Tuesday brought evidence that this annual process is not an easy one. The youngsters often looked disjointed. There were turnovers galore. Labissiere, who could be Calipari’s record fifth player to be drafted first overall, had seven fouls, many of them silly. (There’s no fouling out in scrimmages.) Freshmen weren’t fighting for extra position on the boards. Defenders weren’t rotating on the weak side. It looked exactly like what it was: Despite the talent and the expectations, the Wildcats were a young, disjointed team.
How Cal manages those annual expectations and how he is able to get elite athletes to buy into his defense-first system is his greatest coaching trait.
“You play like we did today, and then, you know, ‘Oh my gosh, we’re not that good right now,’ ” Calipari said. “You have guys who made 47 out of 50 free throws (in practice) and then today go one for eight when there’s people in the seats and the popcorn’s popping. These guys know where we are. They know the hype of this program. They know.”

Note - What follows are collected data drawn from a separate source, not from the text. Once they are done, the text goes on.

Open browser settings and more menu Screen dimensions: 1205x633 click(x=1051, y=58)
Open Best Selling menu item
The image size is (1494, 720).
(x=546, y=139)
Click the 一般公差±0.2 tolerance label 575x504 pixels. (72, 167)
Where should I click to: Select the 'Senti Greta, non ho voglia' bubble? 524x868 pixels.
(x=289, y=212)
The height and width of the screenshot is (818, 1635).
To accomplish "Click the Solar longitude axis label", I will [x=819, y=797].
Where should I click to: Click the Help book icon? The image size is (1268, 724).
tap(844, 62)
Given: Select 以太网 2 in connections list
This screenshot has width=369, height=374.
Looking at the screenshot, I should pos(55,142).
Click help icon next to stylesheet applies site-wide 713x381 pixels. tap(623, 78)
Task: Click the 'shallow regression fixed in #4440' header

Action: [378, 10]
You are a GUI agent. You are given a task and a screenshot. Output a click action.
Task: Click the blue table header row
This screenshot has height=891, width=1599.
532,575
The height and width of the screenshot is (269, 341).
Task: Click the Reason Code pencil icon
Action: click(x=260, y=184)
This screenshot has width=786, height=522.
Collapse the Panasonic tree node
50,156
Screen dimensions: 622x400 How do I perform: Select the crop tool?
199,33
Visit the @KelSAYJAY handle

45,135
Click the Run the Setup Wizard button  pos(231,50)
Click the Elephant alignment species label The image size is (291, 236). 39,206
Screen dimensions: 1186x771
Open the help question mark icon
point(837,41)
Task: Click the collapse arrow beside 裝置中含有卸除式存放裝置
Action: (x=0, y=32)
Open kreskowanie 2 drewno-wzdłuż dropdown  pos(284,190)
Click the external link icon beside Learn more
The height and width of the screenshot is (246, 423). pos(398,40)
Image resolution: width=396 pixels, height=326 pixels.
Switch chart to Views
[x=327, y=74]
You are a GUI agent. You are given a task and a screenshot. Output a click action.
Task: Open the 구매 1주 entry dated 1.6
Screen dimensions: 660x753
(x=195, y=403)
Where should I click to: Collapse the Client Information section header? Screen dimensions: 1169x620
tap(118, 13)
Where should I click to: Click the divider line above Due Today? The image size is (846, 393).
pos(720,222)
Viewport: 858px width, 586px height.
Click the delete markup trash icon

Yes, they know. We all do. Much hype in American sports is unearned, based solely on potential. Kentucky’s is earned. Calipari has proven he can turn potential into production in just a few months. Every season Calipari is able to shepherd new faces through his process and – in time, and more often than not – live up to expectations that are at once utterly absurd and utterly realistic.
“You kind of know what to expect by coming to Kentucky,” said freshman guard Charles Matthews. “That comes with the territory here. But at the end of the day, the ranking doesn’t mean anything.”
These are the type of things you hear from Kentucky freshmen every year. Gone are the days when they arrive on campus predicting a 40-0 season. The flop of a season in 2012-13 – that team was ranked third in the preseason and had the nation’s top recruiting class but ended its year with a first-round loss in the NIT – gives Calipari all the evidence he needs to get his team to buy in.
“I really don’t pay attention to (the expectations),” Labissiere said. “It’s going to be a process, as Coach Cal says every day.”
And it’s become an annual process for college hoops fans, too: Placing absurd and unrealistic expectations on a Calipari team that’s consistently the youngest in America and having the team live up to it, again and again.